Хетти вспоминает, что в шкафу уборщицы висит килт, он остался от рождественской вечеринки, которую они устроили в духе кельтского народного праздника. Хетти на вечеринку пойти не смогла, была уже на сносях. Она приносит килт Барб, та вылезает из своей белой юбки и с великим облегчением надевает килт. Свою белую она велит Хетти выкинуть, она безнадежно испорчена, но Хетти про себя думает, что Агнешка наверняка сумеет свести пятно. Хетти слышит, как у нее в кабинете звонит телефон и Хилари говорит “алло”.
— Мне нужны деньги Алистера, — говорит Барб. — И мне нравится быть за ним замужем. На днях мы с ним обедали в ресторане палаты лордов, так я там была самая красивая и самая стильная. И я обязательно хочу ребенка. Но не хочу, чтобы он был пузатый, как Алистер, и с его толстой шеей и свиными глазками. Хочу, чтобы у ребенка были глаза Тэвиша, чтобы он смотрел на меня с восхищением и обожал меня. Ах, Хетти, как изумительно смотрит на тебя Китти, она тебя боготворит. Я тоже так хочу.
И она снова принимается рыдать. Вид у нее в килте сногсшибательный, только, конечно, лицо покраснело и распухло. Любую другую женщину килт изуродовал бы, но у Барб длинные ноги и маленькая круглая попка. Хетти пытается сообразить, что ей напоминает клетчатая ткань, — ну да, конечно, в такую же клетку плед лежит у Фрэнсис в пропахнувшей псиной корзине Хьюго.

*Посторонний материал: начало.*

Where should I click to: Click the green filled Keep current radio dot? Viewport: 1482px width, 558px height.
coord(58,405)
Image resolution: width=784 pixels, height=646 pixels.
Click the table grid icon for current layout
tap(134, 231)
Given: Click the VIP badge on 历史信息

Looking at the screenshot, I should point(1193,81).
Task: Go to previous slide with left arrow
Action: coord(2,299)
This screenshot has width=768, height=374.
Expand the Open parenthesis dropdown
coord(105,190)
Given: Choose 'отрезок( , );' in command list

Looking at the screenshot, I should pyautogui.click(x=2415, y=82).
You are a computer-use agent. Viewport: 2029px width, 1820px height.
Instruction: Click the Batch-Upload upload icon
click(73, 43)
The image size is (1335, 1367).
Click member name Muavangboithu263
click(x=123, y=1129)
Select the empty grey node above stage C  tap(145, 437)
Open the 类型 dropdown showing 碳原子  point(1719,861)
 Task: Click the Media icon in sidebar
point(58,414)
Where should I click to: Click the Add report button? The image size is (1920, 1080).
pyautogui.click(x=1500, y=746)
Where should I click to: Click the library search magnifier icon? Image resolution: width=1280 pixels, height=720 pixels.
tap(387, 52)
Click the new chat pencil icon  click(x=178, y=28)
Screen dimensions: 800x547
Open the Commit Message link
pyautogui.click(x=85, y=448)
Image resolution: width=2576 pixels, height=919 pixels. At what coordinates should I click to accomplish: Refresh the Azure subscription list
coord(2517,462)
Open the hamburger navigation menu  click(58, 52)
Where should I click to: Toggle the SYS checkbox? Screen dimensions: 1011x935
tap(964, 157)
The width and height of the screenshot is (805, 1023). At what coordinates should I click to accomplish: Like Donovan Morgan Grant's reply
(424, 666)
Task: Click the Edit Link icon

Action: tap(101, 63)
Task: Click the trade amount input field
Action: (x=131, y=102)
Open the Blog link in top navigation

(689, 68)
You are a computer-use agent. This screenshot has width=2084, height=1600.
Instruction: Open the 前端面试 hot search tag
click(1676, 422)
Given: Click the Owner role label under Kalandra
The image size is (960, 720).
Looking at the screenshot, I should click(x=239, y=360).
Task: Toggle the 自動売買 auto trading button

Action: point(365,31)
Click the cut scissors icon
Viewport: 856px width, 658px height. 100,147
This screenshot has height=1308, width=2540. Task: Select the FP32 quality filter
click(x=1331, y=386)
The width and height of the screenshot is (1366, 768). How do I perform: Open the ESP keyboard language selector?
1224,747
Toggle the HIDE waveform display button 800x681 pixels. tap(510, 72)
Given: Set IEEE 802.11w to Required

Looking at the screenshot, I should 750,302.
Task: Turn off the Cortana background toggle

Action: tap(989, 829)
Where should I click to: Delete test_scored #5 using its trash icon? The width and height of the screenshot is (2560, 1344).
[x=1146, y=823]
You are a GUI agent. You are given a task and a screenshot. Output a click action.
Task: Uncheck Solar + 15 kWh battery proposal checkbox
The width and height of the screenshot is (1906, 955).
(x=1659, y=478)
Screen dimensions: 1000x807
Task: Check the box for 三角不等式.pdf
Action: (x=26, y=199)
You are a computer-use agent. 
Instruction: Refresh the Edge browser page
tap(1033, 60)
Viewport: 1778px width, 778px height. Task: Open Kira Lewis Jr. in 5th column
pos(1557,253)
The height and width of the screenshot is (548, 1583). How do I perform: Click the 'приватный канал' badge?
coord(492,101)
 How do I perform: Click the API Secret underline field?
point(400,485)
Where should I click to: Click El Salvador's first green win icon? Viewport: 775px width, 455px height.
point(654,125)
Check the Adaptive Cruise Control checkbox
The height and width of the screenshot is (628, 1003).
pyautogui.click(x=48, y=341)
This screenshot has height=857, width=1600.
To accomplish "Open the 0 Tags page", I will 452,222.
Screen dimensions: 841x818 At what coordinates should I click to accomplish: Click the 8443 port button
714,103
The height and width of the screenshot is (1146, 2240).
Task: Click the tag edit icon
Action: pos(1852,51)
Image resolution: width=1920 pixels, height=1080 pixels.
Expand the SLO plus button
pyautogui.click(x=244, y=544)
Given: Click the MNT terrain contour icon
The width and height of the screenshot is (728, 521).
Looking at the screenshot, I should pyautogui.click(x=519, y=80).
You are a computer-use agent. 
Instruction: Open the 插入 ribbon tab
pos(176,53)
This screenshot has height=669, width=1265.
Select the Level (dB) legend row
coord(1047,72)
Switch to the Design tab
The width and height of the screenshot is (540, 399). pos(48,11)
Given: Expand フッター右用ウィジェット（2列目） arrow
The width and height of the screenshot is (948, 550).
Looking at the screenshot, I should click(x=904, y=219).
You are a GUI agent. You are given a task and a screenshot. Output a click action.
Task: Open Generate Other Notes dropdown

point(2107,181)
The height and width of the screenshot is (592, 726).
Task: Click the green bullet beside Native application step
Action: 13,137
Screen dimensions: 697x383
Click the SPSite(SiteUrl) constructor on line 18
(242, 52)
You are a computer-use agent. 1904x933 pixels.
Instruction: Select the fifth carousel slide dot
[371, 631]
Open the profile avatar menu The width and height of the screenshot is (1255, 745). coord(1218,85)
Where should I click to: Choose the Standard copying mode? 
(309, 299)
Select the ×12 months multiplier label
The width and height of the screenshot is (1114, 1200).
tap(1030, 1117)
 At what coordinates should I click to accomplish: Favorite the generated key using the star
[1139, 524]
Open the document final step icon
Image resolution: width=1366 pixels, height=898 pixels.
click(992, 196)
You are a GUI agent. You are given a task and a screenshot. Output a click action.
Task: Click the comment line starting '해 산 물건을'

— Я всегда плачу во время менструации, — говорит Барб, заметно взбодрившись. — Надеюсь, Алистер остынет. Он всегда остывает. Но если Тэвиш вернулся к семье, от кого я рожу ребенка? Мне кажется, очень неплохие гены у Нила. Как ты думаешь, он захочет?
Хетти возвращается в свой кабинет, и Хилари ей говорит:
— Только что звонили из Варшавы — Яго из издательства Явинского, а вас не было. Как всегда, сплетничали с Барб. Они хотят изменить название, вместо “ТварьСукаПадлоСрань!” поставить “Это мы так плачем”. Говорят, в переводе так лучше звучит. Я согласилась.
— Но это бессмысленно! И не имеет никакого отношения к книге о синдроме Туретта, — возмущается Хетти. — Сколько мне пришлось сражаться с автором за нынешнее название. Он хотел, чтобы на обложке были просто многоточия и восклицательные знаки и его имя, но я сказала, что название книги должно как-то читаться и произноситься хотя бы для того, чтобы можно было рассказывать о ней по радио, и он в конце концов признал мои доводы. Он упертый, ни за что не согласится на “Это мы так плачем”. И вообще, Хилари, это решаю я, а не вы.
— Мы с вами должны четко разграничить наши полномочия, — говорит Хилари. — При самых благих намерениях с обеих сторон мы никак не можем сработаться. Возможно, стоит сходить к Нилу и выслушать его мнение.